Si al llegar a una casa se encontraba a la familia en reunión o pronta a salir había que retirarse discretamente, en el caso de haber sido visto e invitado a entrar se debía permanecer un corto plazo y luego retirarse.
Si una amistad debía visita y ocurría que perdía algún familiar o le sucedía un hecho desafortunado, se le hacía la visita de duelo o sentimiento sin tener en cuanta la visita que debía. Las visitas de duelo no se devolvían. Las visitas de agradecimiento tampoco salvo casos excepcionales.
Tampoco se devolvían las visitas de cumpleaños pero estaba la obligación de visitar a quien se hubiese acercado a felicitar cuando esa persona cumpliese años.
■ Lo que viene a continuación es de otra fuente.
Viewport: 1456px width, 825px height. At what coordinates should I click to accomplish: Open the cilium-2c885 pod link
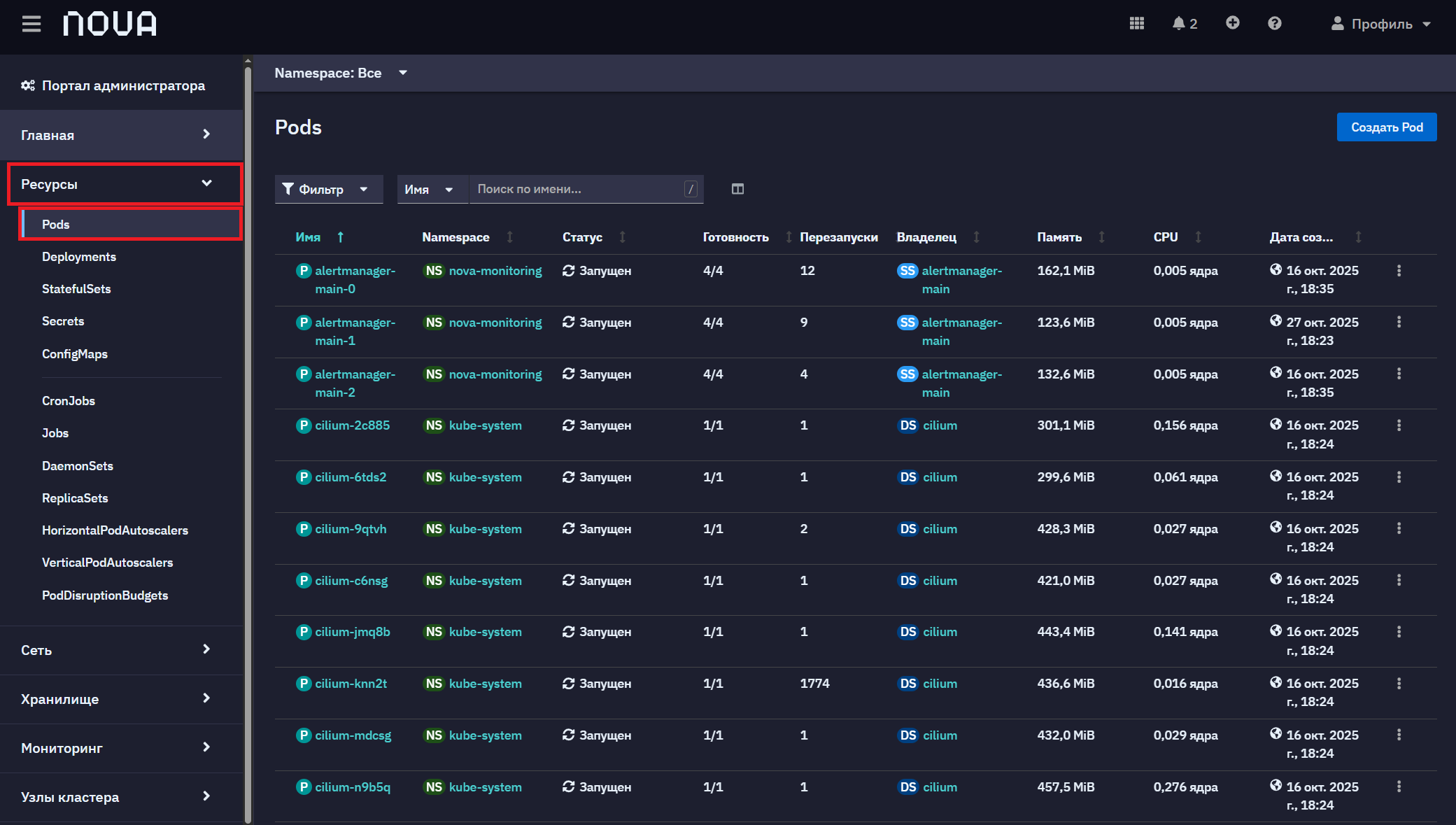[352, 425]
En caso de duelo podían permanecer a la hora de sentarse a la mesa solamente aquellos parientes y amigos de mayor intimidad en casos indispensables. Si la familia era corta y con pocas relaciones podían tenerse en cuenta familiares y amigos menos cercanos.
Las personas mayores no estaban en obligación de devolver las visitas que recibían de los jóvenes que no habían completado su educación o de aquellos que habían alcanzado una posición social aceptable.
No era costumbre llevar a los niños a las visitas.
Los deudos no recibían personalmente las visitas de duelo durante los primeros ocho días de la pérdida del familiar, se estilaba que los deudos pasaran los primeros ocho días junto a sus parientes más cercanos o amigos íntimos. Pasado el término solían recibir a las personas de mayor confianza.